Then the electors selected Bailly to be mayor of Paris, a brand new office that would lead a brand new political entity called the Paris Commune, an elected assembly representing the 48 sections of the city, which would, in time, become the engine of the revolution, and help do things like cut off the head of the man they first elected mayor, Jean-Sylvan Bailly. The next day, the king himself came down to the Hôtel de Ville to confirm all of this in person. To great public acclaim, he confirmed Bailly as mayor, confirmed Lafayette as head of the National Guard, and announced again that the troops were being pulled out of the city.
Then he gave everyone the last bit of news they had been waiting for. Couriers had been dispatched to track down Jacques Necker, wherever he was on the road back to Switzerland, and bring him back to run the ministry. This was everything everyone wanted to hear. Then the king donned one of the blue and red cockades, signaling that everything that had gone on since the convening of the Estates General was now ratified.
Louis was no longer some brilliantly shimmering symbol of absolutism that hovered somewhere in between God and France. He was a citizen king. He had come down from Versailles a quasi-deity and returned just a man, though, much to the relief of his wife and children, he did in fact return. Back in Versailles, this was all too much for some conservatives to take. All their scheming having come to naught, the queen and the Comte d’Artois had to figure out their next move. The queen was advised to leave the palace, but she refused to take flight, and besides, where would she go, and what would she do when she got there?
No, for better or for worse, the royal family was going to have to stick it out. The Comte d’Artois, meanwhile, was all done, and with a small retinue of loyal friends and associates, quickly and quietly decamped Versailles and headed for the northeastern frontier, leading what would become the first batch of aristocratic emigres fleeing from the revolution, who would collectively become known as the capital-E emigres. Some of these emigres would collect around the Comte d’Artois’ little court in exile, wherever it happened to be stationed, others settled in England, and still others made it all the way to America to await the day when hopefully the madness would stop.

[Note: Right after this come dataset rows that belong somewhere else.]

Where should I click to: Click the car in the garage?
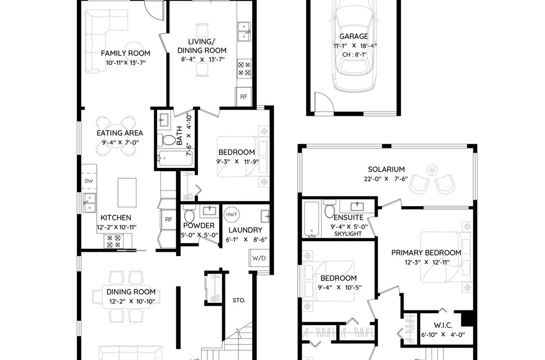[354, 45]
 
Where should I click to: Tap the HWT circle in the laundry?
[231, 214]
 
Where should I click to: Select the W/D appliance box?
[259, 258]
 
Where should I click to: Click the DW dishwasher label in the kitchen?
[89, 181]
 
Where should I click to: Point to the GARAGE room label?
[353, 36]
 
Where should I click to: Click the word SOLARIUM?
[386, 169]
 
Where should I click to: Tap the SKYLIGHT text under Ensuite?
[348, 234]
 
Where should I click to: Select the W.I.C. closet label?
[443, 325]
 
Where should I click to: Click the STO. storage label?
[239, 300]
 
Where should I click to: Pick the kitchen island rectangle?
[127, 193]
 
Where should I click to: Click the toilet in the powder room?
[189, 214]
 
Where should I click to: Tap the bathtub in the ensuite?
[312, 219]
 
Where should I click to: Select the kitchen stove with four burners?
[114, 241]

Though the king basically capitulated to the uprising in Paris and given them everything they wanted, it’s not like the situation immediately improved. Bread was still scarce and way too expensive, and the mob was not quite done dispensing justice. When the intendant of Paris, that is, the guy who had been running the show, tried to join the first wave of emigres and hightail it out of town on July 22, he and his son-in-law were discovered. They were summarily lynched, and their decapitated heads paraded around Paris. If the fall of the Bastille had surprised everyone in the National Assembly, the lynching of the Paris intendant was downright chilling.
The Bastille had been a reaction to a perceived mortal threat, and though distasteful was very possibly justified given the circumstances. But the lynching of the intendant? That had come after the king had backed down, after Bailly had been elected mayor, after Lafayette had been given control of the National Guard, and under whose protection the intendant supposedly was. There was no justification for such lawless cruelty. As had been the case with the Magistrates of the Parliament, if you were a delegate of the National Assembly, you had to wonder just how safe it really was to be protected by the Paris mobs, especially if your interests ever diverged.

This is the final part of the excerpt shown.